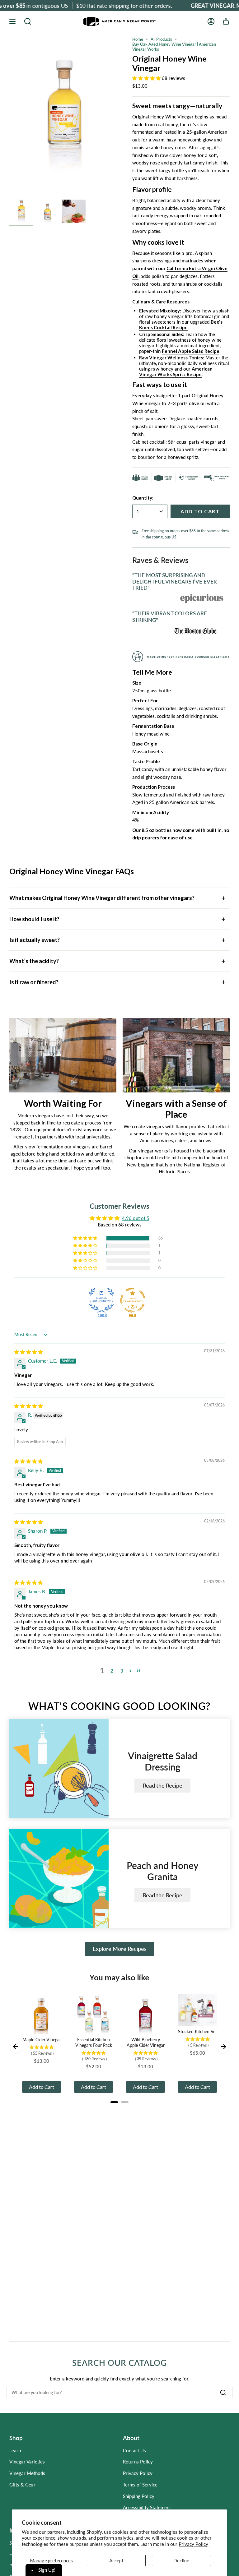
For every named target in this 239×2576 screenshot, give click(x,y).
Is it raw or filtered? (34, 982)
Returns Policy (138, 2461)
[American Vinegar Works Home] (119, 21)
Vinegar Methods (27, 2473)
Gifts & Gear (22, 2484)
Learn (15, 2450)
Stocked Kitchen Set (197, 2031)
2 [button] (111, 1670)
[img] (28, 1352)
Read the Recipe (162, 1785)
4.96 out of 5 (135, 1218)
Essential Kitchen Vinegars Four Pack (93, 2042)
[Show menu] (12, 21)
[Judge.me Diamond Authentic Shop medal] (101, 1300)
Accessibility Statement (147, 2507)
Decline (181, 2560)
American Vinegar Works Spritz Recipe (176, 371)
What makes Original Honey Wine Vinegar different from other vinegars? (101, 897)
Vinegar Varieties (27, 2461)
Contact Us (134, 2450)
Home (137, 39)
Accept (116, 2560)
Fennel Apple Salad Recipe (190, 351)
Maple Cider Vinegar (41, 2039)
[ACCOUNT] (211, 21)
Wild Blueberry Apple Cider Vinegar (146, 2042)
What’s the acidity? (34, 961)
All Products (161, 39)
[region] (119, 1099)
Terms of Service (140, 2484)
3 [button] (121, 1670)
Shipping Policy (138, 2496)
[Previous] (15, 2046)
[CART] (226, 21)
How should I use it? (34, 919)
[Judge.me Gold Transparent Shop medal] (132, 1300)
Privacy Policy (193, 2544)
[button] (27, 21)
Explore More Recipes (120, 1948)
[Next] (223, 2046)
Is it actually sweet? (34, 939)
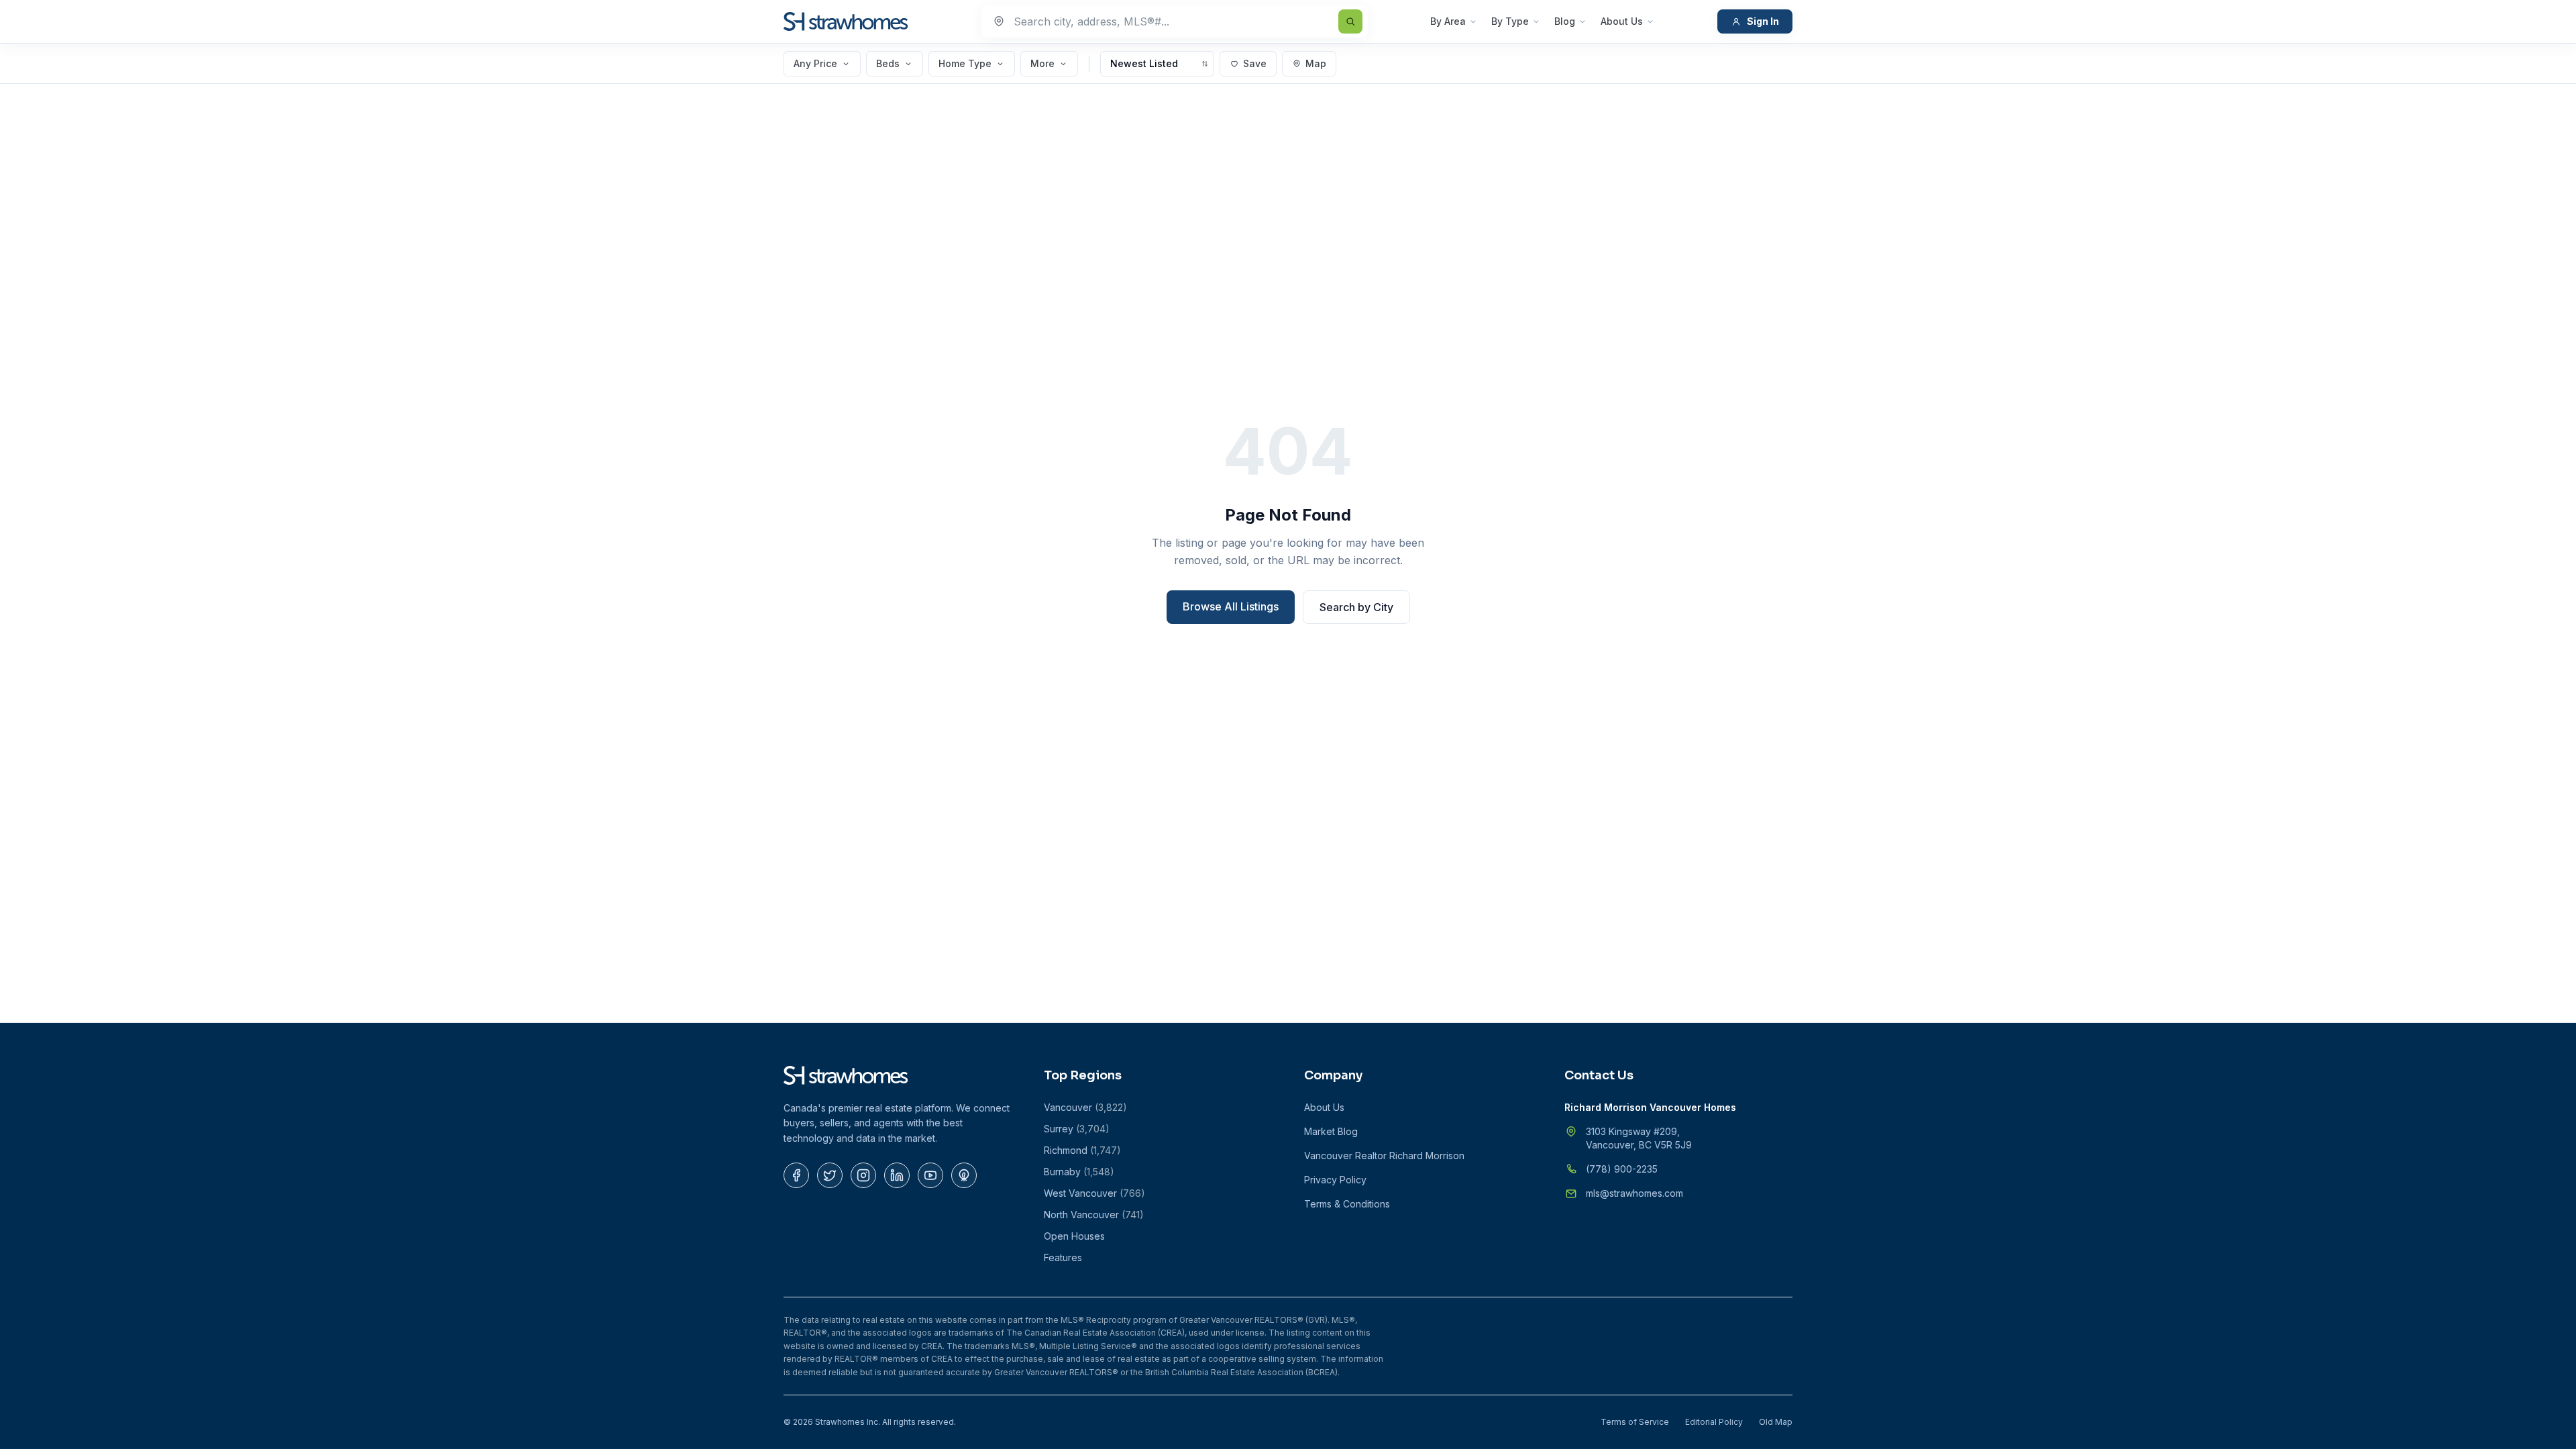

------------------------------------

Exercise goal |
Retype only this portion of the data above: the line containing "[Judge.me Diamond Authentic", the line containing "What’s the acidity? (34, 961)", and all lines between them, exactly.

Response |
[Judge.me Diamond Authentic Shop medal] (101, 1300)
Accessibility Statement (147, 2507)
Decline (181, 2560)
American Vinegar Works Spritz Recipe (176, 371)
What makes Original Honey Wine Vinegar different from other vinegars? (101, 897)
Vinegar Varieties (27, 2461)
Contact Us (134, 2450)
Home (137, 39)
Accept (116, 2560)
Fennel Apple Salad Recipe (190, 351)
Maple Cider Vinegar (41, 2039)
[ACCOUNT] (211, 21)
Wild Blueberry Apple Cider Vinegar (146, 2042)
What’s the acidity? (34, 961)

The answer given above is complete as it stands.